Book review: Zeinab Badawi’s An African History of Africa

While Badawi covers mostly familiar ground in this tome on Africa’s history, this book’s greatest success comes from having it all in one place and in a style that is accessible to the general reader, writes Jacqueline Nyati.

Bulawayo, Zimbabwe’s second largest city, nestles in the dry south-west. I grew up there surrounded by traces of its colonial history: gridded streets wide enough to allow wagons drawn by sixteen oxen to turn around, the statue of arch-coloniser Cecil John Rhodes on Main Street (erected in 1904 and removed to a museum in 1981, after independence the year before), and Victorian-style architecture like the Exchange Buildings, formerly home to the country’s stock exchange, at whose bar Rhodes—the man after whom the country was named up to 1980—used to drink. But the region’s history stretches much further back, as Sudanese-British journalist Zeinab Badawi reminds us in her new book, An African History of Africa, past even the time of the city of Great Zimbabwe, a sprawling dry-stone complex three hours east of Bulawayo that was once a centre of mining, trade, and culture in the area.

While the site of the city was home to successive civilisations since at least the sixth century, the stone buildings from which Great Zimbabwe—or “houses of stone”, roughly translated—derives its name were built between the eleventh and fourteenth centuries. The city appears just over halfway into the book. Citing Zimbabwean historian Ngwabi Bhebe, who guided her through the city’s ruins, Badawi writes that constant patterns of migration make it difficult to identify Great Zimbabwe’s construction with any one particular ethnic group. Badawi also recounts colonial attempts to destroy, rewrite, or censor the city’s precolonial history, attributing its construction to Phoenicians rather than local inhabitants. Nonetheless, the city is today a World Heritage Site and stands in testimony against this propaganda.

I first visited Great Zimbabwe when I was in high school and remember sharing Badawi’s sense of awe at the still-forbidding walls and feeling winded by the demanding climb up to the Hill Complex, the oldest part of the construction. After winning independence from British colonial rule, the country’s new leaders weaved Great Zimbabwe into national mythology and identity. The site’s distinctive conical tower, thought to have been a granary, has appeared on the country’s currencies and the soapstone bird sculptures found at the site served as inspiration for the national emblem that adorns the flag. Although Zimbabwe has many historical sites—including, even, where Rhodes was buried at Matobo Hills, near Bulawayo—Great Zimbabwe holds a special place in the country’s idea of itself.

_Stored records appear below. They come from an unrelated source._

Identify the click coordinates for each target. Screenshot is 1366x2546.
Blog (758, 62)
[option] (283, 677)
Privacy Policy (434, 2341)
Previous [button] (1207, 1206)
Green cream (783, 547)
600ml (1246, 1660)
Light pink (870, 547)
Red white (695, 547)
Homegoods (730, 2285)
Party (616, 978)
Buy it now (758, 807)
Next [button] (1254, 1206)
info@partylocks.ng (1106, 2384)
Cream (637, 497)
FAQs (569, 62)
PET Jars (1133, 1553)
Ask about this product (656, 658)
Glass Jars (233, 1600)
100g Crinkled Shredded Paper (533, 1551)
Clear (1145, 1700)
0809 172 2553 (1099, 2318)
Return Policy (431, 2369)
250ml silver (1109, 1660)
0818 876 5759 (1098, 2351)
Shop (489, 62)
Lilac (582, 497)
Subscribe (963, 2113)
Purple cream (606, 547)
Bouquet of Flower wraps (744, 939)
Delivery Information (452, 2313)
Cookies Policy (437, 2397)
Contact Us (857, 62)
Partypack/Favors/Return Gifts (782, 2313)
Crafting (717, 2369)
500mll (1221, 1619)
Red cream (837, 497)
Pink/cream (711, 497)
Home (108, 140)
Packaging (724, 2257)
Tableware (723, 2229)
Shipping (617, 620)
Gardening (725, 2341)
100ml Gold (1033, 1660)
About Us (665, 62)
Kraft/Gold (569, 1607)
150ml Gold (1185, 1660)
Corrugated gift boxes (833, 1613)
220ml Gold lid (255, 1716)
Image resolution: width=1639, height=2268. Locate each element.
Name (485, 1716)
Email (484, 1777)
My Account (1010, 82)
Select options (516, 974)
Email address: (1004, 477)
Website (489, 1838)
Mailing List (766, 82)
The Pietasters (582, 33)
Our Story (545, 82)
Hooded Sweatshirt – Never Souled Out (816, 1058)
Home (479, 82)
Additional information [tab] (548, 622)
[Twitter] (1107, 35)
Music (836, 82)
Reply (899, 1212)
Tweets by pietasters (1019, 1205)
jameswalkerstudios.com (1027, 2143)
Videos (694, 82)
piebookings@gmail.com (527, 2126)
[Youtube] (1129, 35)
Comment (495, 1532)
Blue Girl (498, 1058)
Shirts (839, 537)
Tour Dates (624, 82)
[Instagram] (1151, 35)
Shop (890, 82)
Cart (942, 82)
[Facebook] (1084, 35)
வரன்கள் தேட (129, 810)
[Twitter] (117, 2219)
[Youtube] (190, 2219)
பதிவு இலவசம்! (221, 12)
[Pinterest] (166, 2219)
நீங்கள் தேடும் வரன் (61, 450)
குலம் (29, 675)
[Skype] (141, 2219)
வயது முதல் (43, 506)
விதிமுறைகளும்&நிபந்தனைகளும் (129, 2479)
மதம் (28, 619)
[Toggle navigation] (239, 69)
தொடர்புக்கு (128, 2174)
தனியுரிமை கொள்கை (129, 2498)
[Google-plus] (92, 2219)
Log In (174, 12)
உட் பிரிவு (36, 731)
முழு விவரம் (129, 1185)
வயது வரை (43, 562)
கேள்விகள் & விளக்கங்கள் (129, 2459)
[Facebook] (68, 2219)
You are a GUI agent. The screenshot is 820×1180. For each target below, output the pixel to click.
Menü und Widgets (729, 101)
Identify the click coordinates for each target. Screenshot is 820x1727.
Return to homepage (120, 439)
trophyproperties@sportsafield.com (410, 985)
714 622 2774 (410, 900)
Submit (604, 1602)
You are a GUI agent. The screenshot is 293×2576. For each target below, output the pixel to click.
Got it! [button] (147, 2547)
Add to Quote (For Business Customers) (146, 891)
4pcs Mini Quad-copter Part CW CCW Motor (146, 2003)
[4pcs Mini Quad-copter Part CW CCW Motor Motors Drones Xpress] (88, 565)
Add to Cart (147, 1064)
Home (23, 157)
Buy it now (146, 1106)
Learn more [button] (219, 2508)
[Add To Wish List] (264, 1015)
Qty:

An African History of Africa owes its existence to the foundations laid by UNESCO’s General History of Africa project launched in 1964 “to cover the history of the entire African continent, since the appearance of human beings to contemporary challenges faced by Africans and their Diasporas in the world”. Badawi thus opens with an account of humanity’s origins on the continent. “Everyone is originally from Africa,” she writes. She laments how little of the continent’s ancient and modern history is known to the world, explaining how she’d longed for a comprehensive, yet accessible history written by Africans themselves, until she had the opportunity to write one. In the form of a travelogue, An African History of Africa recounts the author’s journeys over seven years and across thirty countries, including Zimbabwe, “in pursuit of a first-hand experience of Africa’s history from the perspective of Africans”.

The book follows a roughly chronological arc, from ancient Egypt’s three kingdoms—the Old (3000–2200 BCE), Middle (2030–1650 BCE), and New (1520–1075 BCE)—through the reign of the Mali kingdom’s Mansa Musa (1280–1332), reputed to be the richest man to have ever lived, and concluding with more recent African civilisations as the Asante, Zulu and Kongo. Like the newer volumes of the UNESCO project the book relies on, An African History of Africa does not present the African civilisations it covers as discrete entities but, rather, emphasises the complex interactions, connections, and exchanges of resources, technologies, culture, and people (some enslaved) between each and the world beyond. Throughout, Badawi relies on expert African scholars, officials, and locals to guide her through the extraordinary histories she recounts such as that of Great Zimbabwe.

Upon completing the book, I was reminded of V. Y. Mudimbe, the Congolese author, philosopher, and professor, who argued in The Invention of Africa that scholarly knowledge of Africa is based on the accounts of a few early European travellers who presented their accounts as the whole sum of possible knowledge about a continent that covers over thirty million square kilometres. Badawi’s book goes a long way towards not only telling the continent’s dynamic and diverse history from the perspective of Africans, but also making it more accessible to a wider audience. Dense, expansive and layered with details, the book is a worthy attempt to push back against the ahistorical view that precolonial Africa was a place without history, civilisation, people, and knowledge.